FDA and CDC approve new Omicron booster ahead of winter

Conna Dewart

Special to Guthrie News Leader

Rochelle Walensky, Director for the Centers for Disease Control and Prevention, recommended that the vast majority of Americans should receive the updated COVID Omicron booster, expected to be available across the country by Labor Day.

The announcement, on Thursday, came as officials prepare for what is expected to be a dramatic increase in cases this coming winter. Epidemiologists have predicted that releasing the booster update now, rather than in mid-November as previously planned, might save between 7,500 and 18,000 lives.

This is also the first time that drug manufacturers have used mRNA technology in a publicly available COVID vaccine perfectly matching the current strain, the CDC reported.

According to the National Center for Health Statistics, the average life expectancy for all Americans dropped in 2020 and 2021, due to the pandemic. The University of Pennsylvania’s Immunology Department reports there still is an average of just less than 500 deaths per day across the country, four times the number of deaths from influenza. These numbers are expected to increase in the winter COVID surge.

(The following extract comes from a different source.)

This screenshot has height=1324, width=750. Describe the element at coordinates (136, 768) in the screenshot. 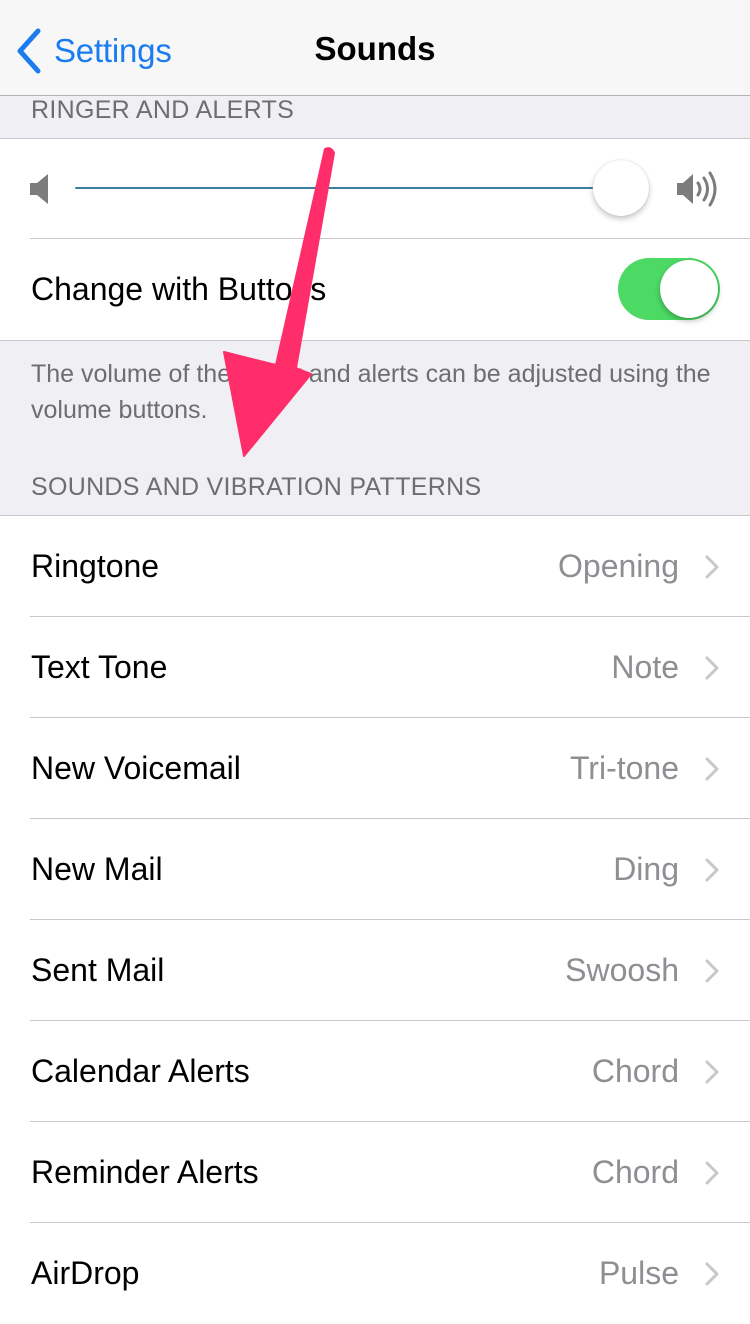

I see `row-label: New Voicemail` at that location.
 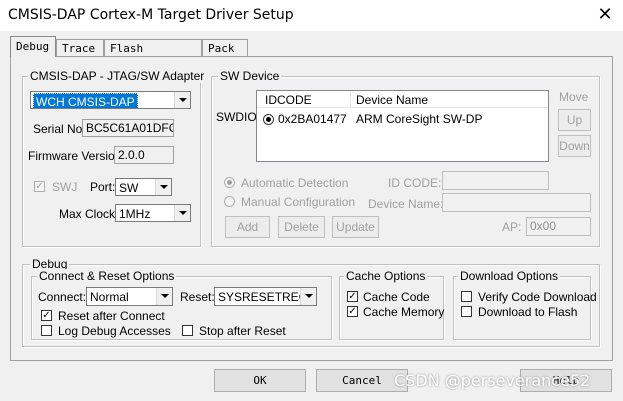 I want to click on id-code-label: ID CODE:, so click(x=415, y=183).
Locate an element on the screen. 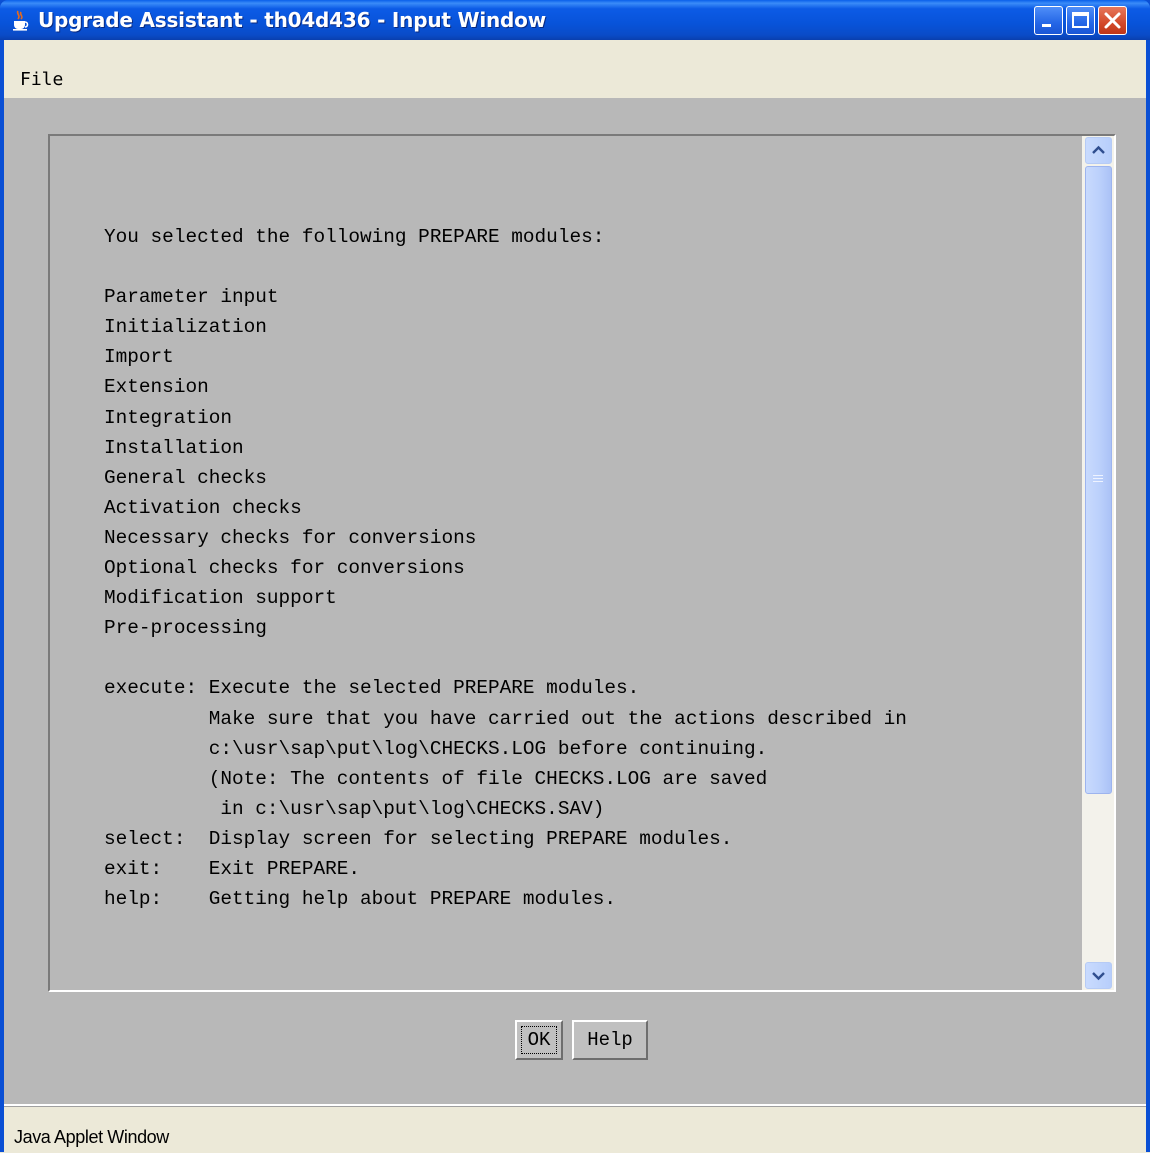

On Wednesday, the U.S. Food and Drug Association authorized the use of these new boosters, and regulators suggested people wait at least two months between boosters.

However, several immunologists and members of an expert CDC panel expressed concerns to the New York Times that two months was too short of an interval. The Times reported that the scientists they interviewed recommended waiting four to six months after the last vaccine to get a booster but that they also understood the “rationale for giving Americans flexibility in choosing when to seek a new shot.”

Both the FDA and the CDC endorsed an updated booster for all people aged 12 and older who have received a first COVID vaccine, no matter how many additional boosters they have gotten to date.

It should be noted that the new boosters were authorized relying on human trials of a different booster that had been reformulated to defend against the BA.1 subvariant of Omicron. The new booster is designed to prevent the original Coronavirus, BA.5, and the current Omicron subvariant.